According to Deadline, the MPAA has contacted the film’s distributor, IFC, to inform them that “the screening of an unrated version of the film in such close proximity to the release of the rated version – without obtaining a waiver – is in violation of the rating system’s rules. The effectiveness of the MPAA ratings depends on our ability to maintain the trust and confidence of American parents. That’s why the rules clearly outline the proper use of the ratings.

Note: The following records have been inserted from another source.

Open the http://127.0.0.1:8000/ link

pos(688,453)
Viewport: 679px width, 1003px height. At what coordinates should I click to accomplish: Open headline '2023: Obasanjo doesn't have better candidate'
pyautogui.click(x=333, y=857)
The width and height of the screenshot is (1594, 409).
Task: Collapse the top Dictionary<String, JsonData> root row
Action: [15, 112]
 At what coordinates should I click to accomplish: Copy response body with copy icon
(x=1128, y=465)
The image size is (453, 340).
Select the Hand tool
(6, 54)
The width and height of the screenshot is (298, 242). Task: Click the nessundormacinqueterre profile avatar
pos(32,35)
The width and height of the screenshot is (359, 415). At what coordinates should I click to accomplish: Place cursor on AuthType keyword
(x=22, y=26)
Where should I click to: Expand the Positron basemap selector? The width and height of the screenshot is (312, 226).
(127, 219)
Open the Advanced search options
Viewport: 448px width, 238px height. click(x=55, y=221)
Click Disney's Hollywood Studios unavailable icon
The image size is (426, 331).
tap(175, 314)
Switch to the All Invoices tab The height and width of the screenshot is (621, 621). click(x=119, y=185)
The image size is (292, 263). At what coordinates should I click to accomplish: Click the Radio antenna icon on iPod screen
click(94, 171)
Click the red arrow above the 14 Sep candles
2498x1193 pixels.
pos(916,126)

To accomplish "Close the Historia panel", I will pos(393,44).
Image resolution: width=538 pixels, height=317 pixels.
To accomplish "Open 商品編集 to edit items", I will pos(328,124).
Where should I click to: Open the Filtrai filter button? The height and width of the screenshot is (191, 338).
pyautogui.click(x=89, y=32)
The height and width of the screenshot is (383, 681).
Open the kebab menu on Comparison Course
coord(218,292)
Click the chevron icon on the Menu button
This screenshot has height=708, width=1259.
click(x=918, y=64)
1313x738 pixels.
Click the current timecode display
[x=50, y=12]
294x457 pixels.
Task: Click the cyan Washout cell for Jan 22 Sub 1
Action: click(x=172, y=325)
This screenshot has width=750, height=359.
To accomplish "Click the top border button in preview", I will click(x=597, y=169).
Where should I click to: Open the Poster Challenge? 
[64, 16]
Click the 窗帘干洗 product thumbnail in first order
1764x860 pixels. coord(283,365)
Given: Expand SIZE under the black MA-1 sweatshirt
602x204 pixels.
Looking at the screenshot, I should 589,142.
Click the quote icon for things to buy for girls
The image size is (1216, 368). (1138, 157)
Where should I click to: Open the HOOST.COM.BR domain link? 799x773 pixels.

Failure to comply with the rules can create confusion among parents and undermine the rating system – and may result in the imposition of sanctions against the film’s submitter.”
The MPAA’s rules allow it to revoke the previously issued rating for a film that violates its rules.
The House That Jack Built debuted at the Cannes Film Festival last May after Von Trier had been banned from the festival for several years when he made comments about Nazis while promoting his film Melancholia in 2011. In addition to Dillon, Uma Thurman and Riley Keough are also in the film.
The MPAA’s ratings practices have always been somewhat shrouded in mystery, although the New York Times last week published an interview with Joan Graves, the longtime head of the organization’s ratings board, upon her upcoming retirement. When asked about any ratings judgments of the past that she regrets, Graves gave a surprising answer: The 2011 Pixar Animation Studios film Cars 2, which was rated G.
“We rated it G and from all the feedback we realized PG would have been more suitable,” Graves said, likely in reference to the film’s James Bond-style spy plot, which included several assassination attempts against cars.